回想〜夏祭り〜
「お~い、優人〜!」
暗い色の茶髪に、藍色の無地の浴衣を着た和彦が、僕の家の前から手を振って呼んでいた。
薄灰色の帯を垂らし、こちらを見ている。
空は薄紫色に染まり、窓を開けると涼しい風がゆっくりと吹き込む。
「わりー!今行く!」
2階の窓を閉め、財布と携帯を青色の小さな巾着に入れ、玄関まで着崩れしないように急いだ。
履きなれない下駄を鳴らし、門を開けると和彦が言った。
「麗奈、もうちょい時間かかるってよ」
「やっぱか、いつもこうだから慣れてるけど」
和彦は確かになと笑った。
門を閉めようとすると、白い縦縞が入った灰色の浴衣が挟まった。
「やべ、着崩れする」
何回もやり直して巻いたばかりの黒帯への努力を無駄にはしまいと、門を少し開けて慎重に浴衣を引く。
「そんな焦んなくても、麗奈は逃げないから安心しろって」
和彦が冷やかしてきたが、動じないふりをして門の鍵を閉める。
「別に、麗奈可愛いって思ったことないし」
仏頂面をしたが、少し顔が熱くなった気がした。
「はいはい、じゃー行こうか」
全部分かってるような素振りをされたが、和彦は特に気にする様子もなく、既に盆踊りが始まっている近くの神社へ向かった。

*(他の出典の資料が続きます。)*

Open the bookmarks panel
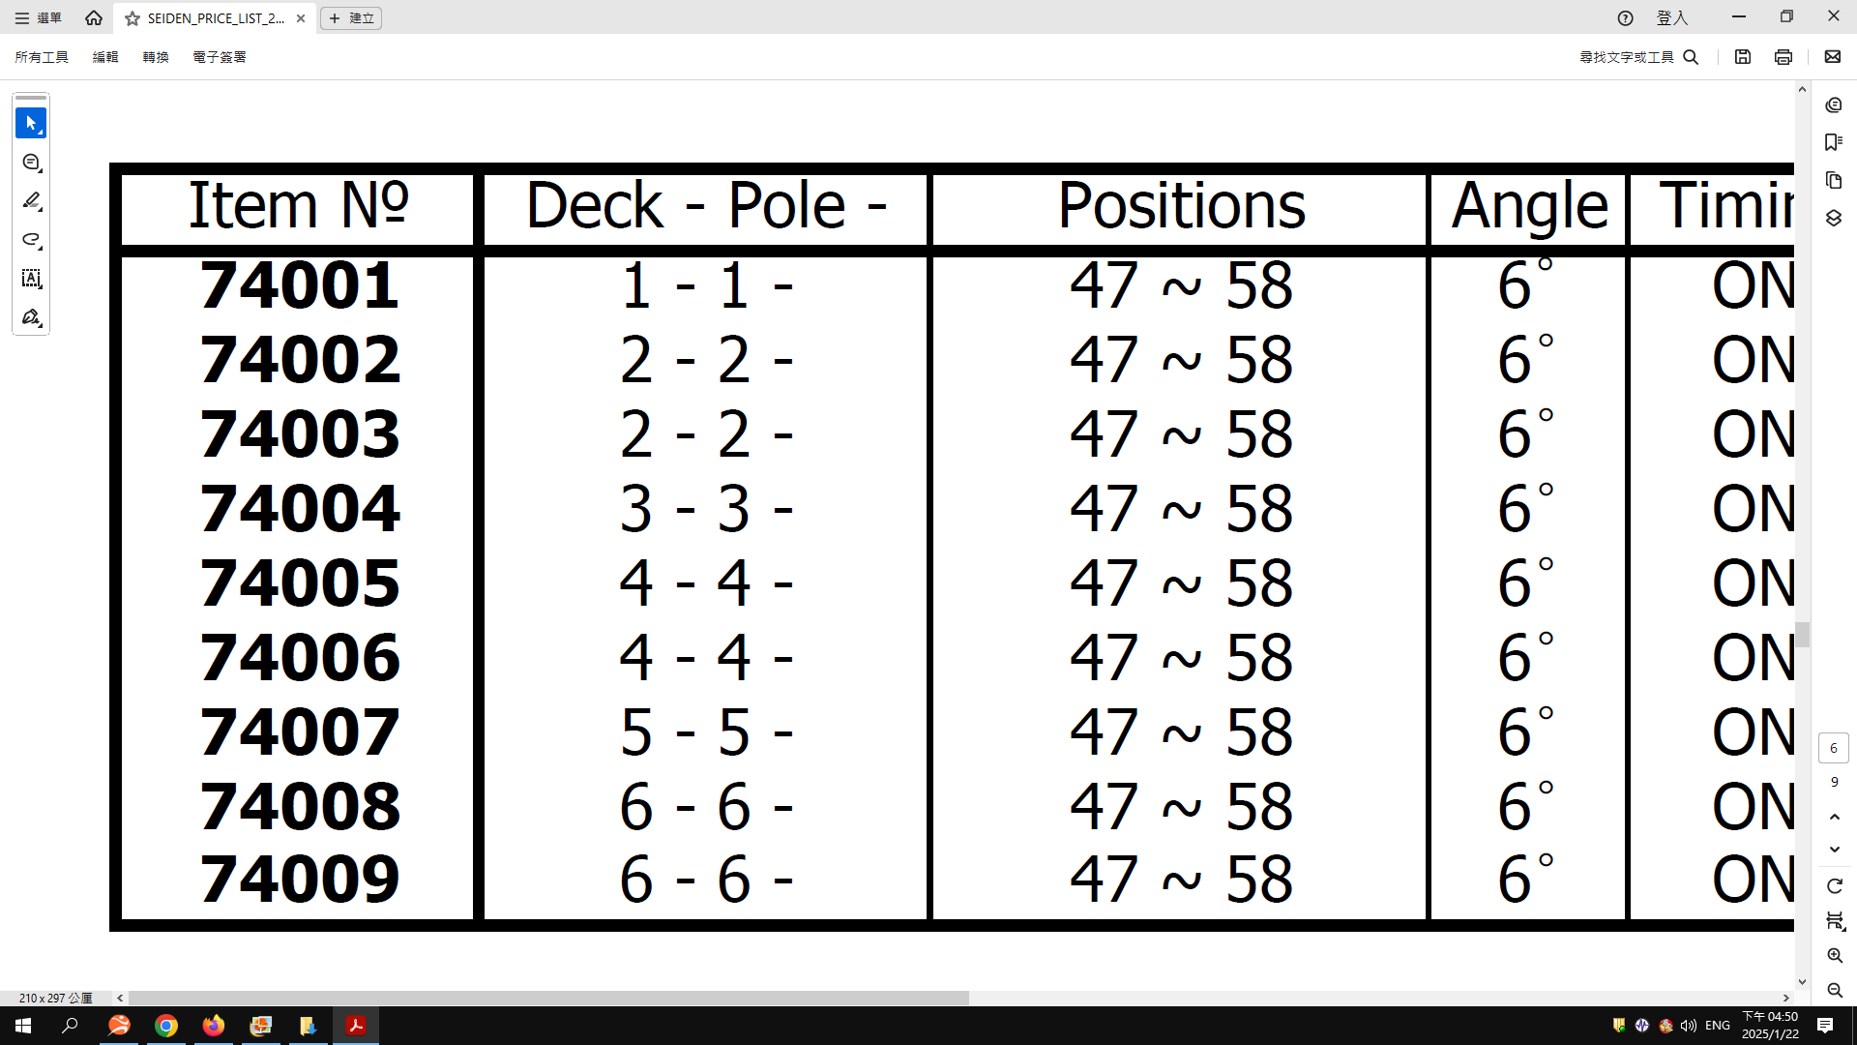This screenshot has width=1857, height=1045. pyautogui.click(x=1834, y=142)
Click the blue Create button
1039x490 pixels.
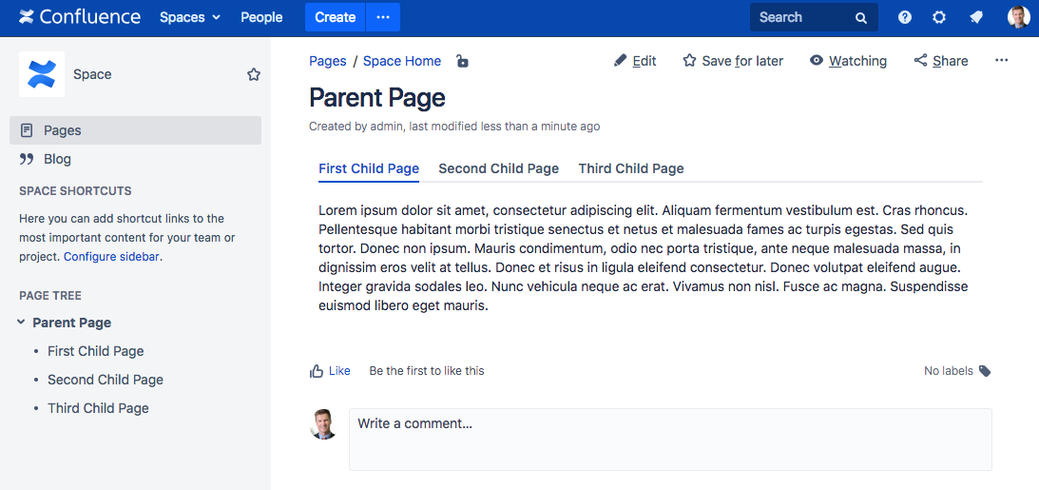click(x=335, y=17)
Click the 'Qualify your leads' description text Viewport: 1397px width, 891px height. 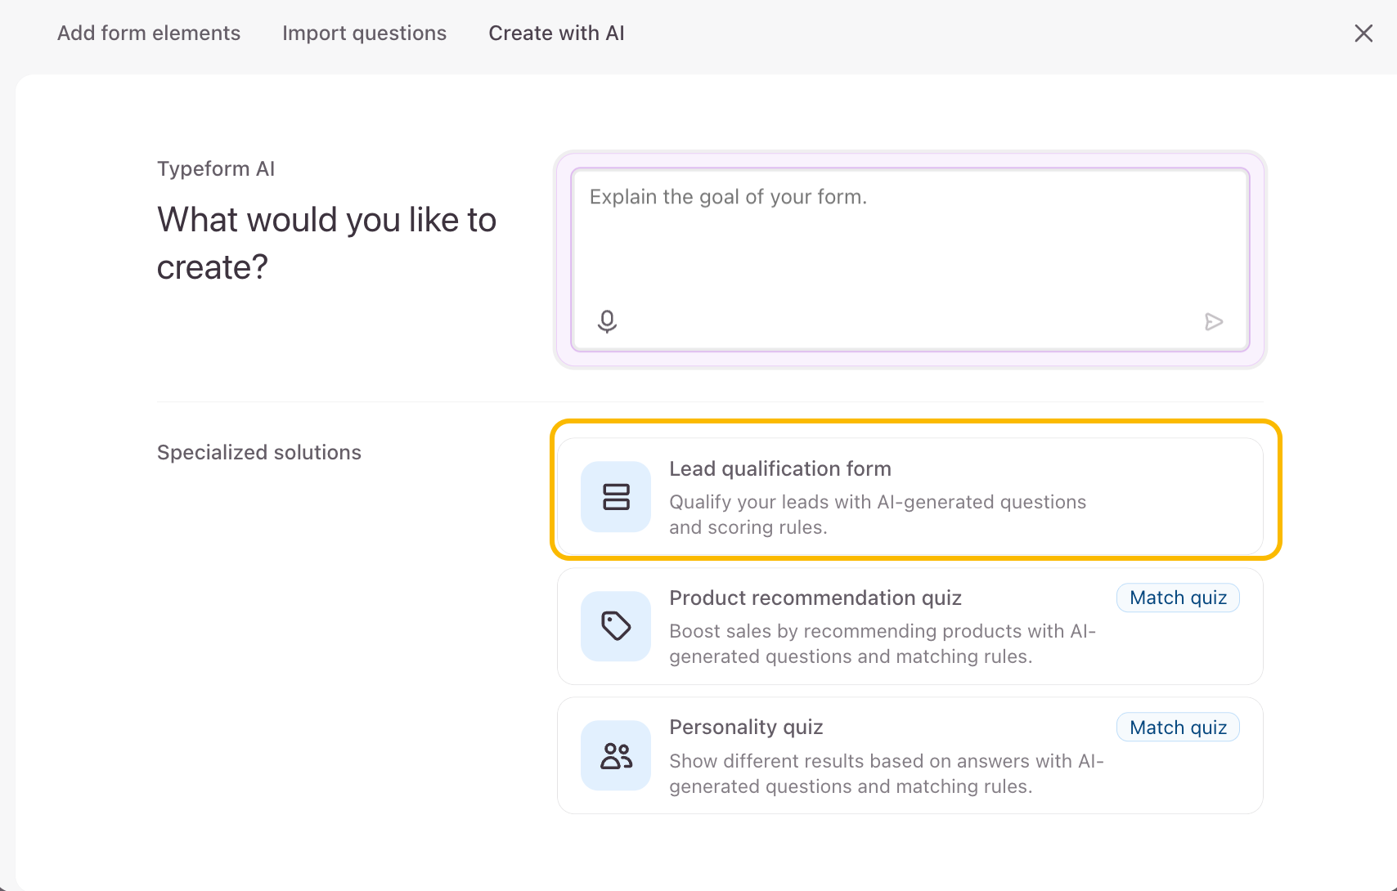tap(877, 514)
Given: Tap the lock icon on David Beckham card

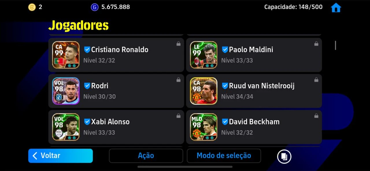Looking at the screenshot, I should pyautogui.click(x=316, y=116).
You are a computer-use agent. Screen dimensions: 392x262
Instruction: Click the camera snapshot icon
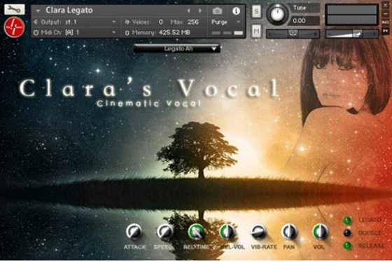tap(217, 11)
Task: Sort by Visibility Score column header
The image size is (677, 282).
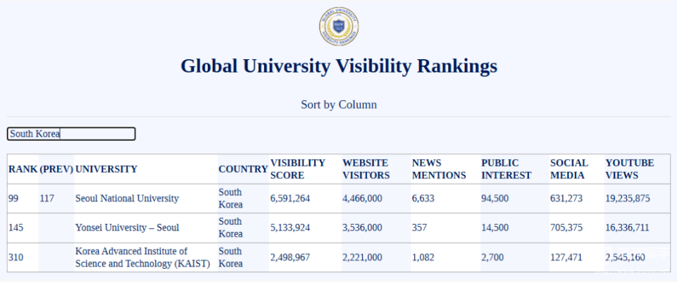Action: (x=298, y=169)
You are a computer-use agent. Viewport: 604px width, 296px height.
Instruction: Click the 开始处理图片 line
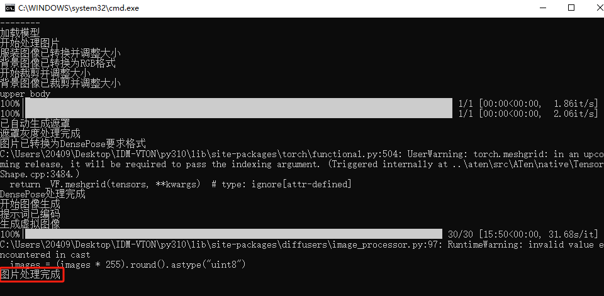coord(30,43)
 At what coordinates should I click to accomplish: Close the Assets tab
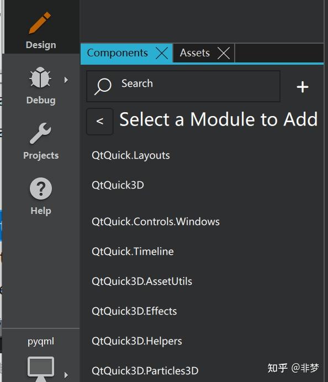pos(224,53)

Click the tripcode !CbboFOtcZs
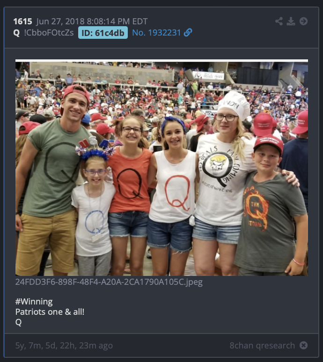point(49,33)
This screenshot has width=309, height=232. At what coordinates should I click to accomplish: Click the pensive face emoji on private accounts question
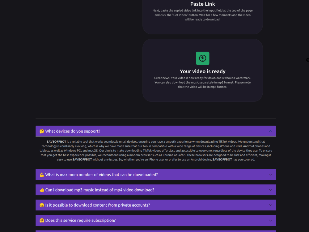(x=41, y=205)
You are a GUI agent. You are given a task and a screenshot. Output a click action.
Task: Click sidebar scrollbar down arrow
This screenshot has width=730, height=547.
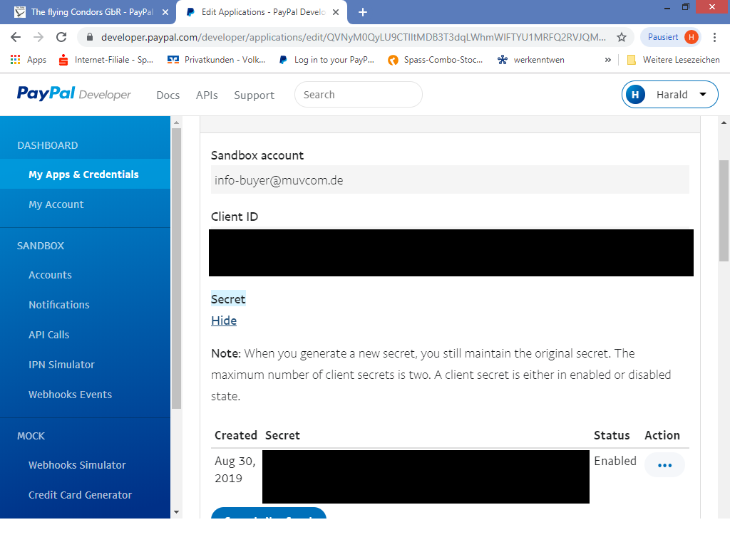(x=176, y=511)
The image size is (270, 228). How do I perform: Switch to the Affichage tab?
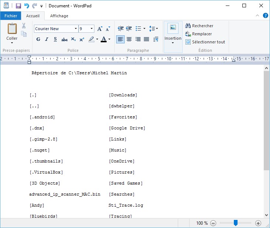point(59,16)
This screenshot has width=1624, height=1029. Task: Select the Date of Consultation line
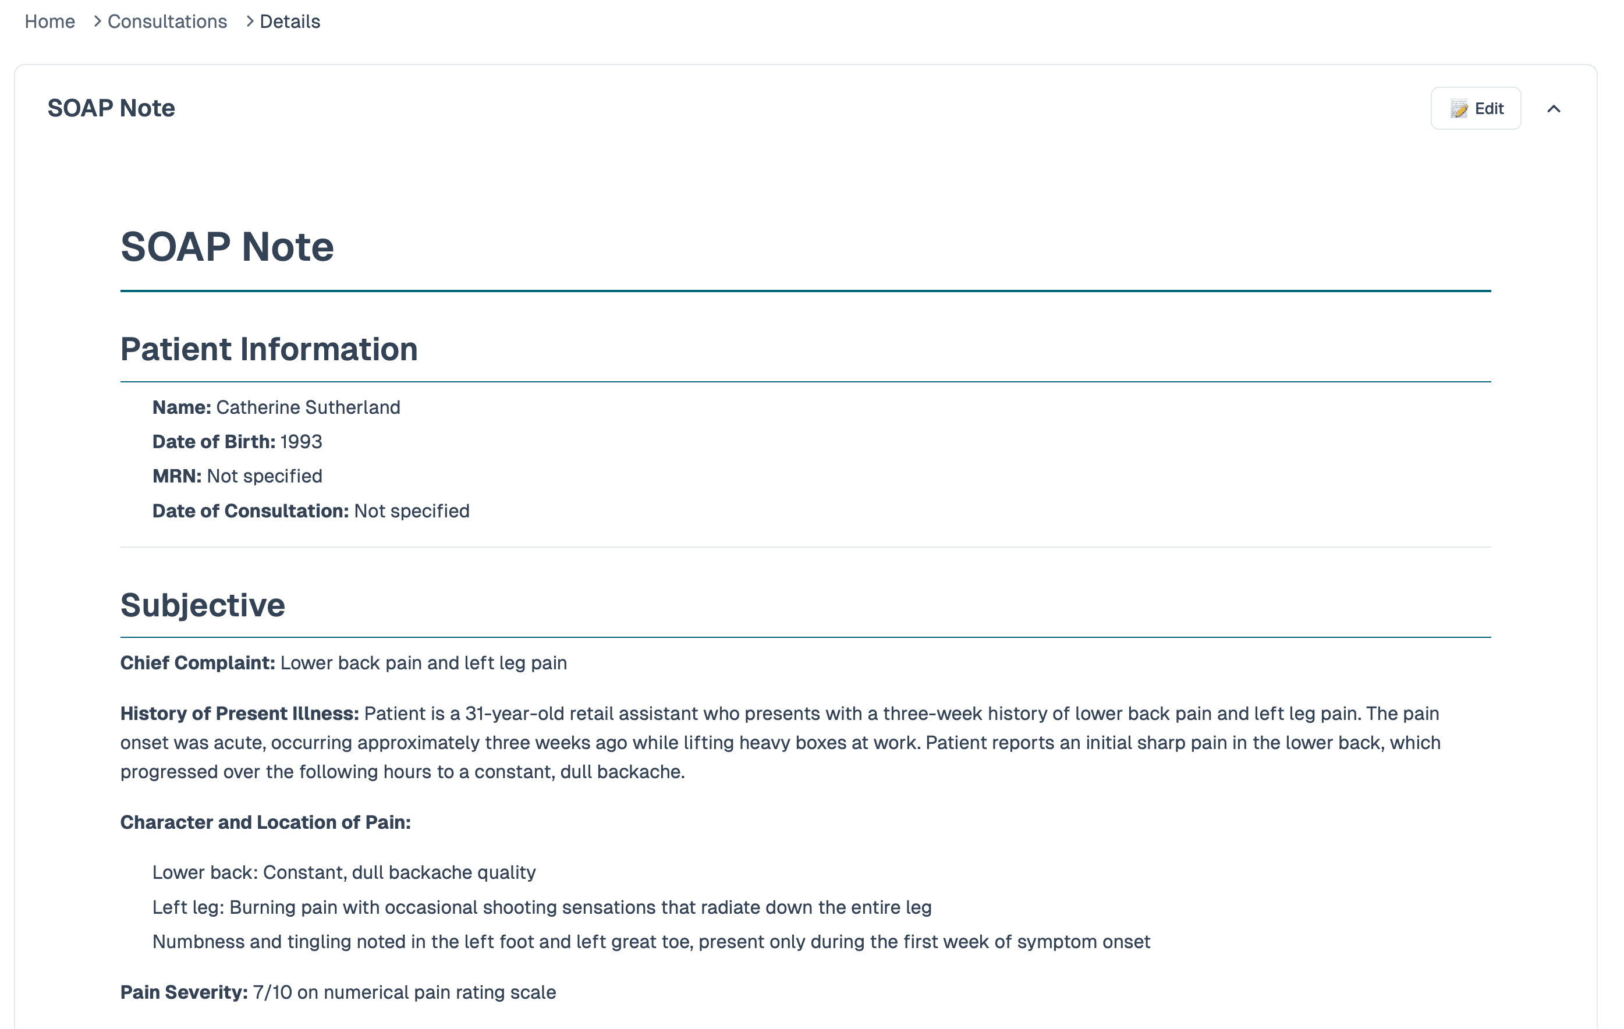pyautogui.click(x=311, y=510)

遠くから、太鼓や笛の音、そして何かを焼いている良い匂いがほのかに香る。
和彦の携帯からポヨンと通知音がした
「あ、麗奈、親に神社の前まで車で送って貰うみたい。そのまま2人で向かってて、とさ」
携帯の画面をみて、和彦は言った。
顔に反射している光が、和彦の整った顔立ちを照らした。バスケ部の和彦は、身長が182cmもある。175cmの僕が並んでも、高く感じる。
「分かった。ならこのまま、まえだ商店で飲み物でも買って行くか」
「そうするか」
神社に近づくにつれて、太鼓の音や人々で賑わう音が大きくなってきた。何かを焼いている良い香りも、少しずつ濃くなっていく。
神社の少し手前にあるまえだ商店でお茶を買って、鳥居まで向かうと麗奈が立っていた。
「あ!来た!2人ともいないから、先行っちゃってんのと思った」
僕らの所まで来てそう言うと、ほっとしたような顔をした。
「ごめんごめん、ゆっくり行って丁度かなと思っててさ」
和彦が左手を頭の後ろに当て、麗奈に謝った。僕もごめんと手を合わせた。
「二人とも大丈夫だよ!気にしないで」
麗奈はさっぱりと返事をした。三人で下からライトアップされた紅い鳥居を通ると、賑わっている広場が出迎えた。
「じゃ!今年も楽しみますか!」
麗奈は笑顔でそう言うと、僕らの手を掴み人混みの中へと駆けた。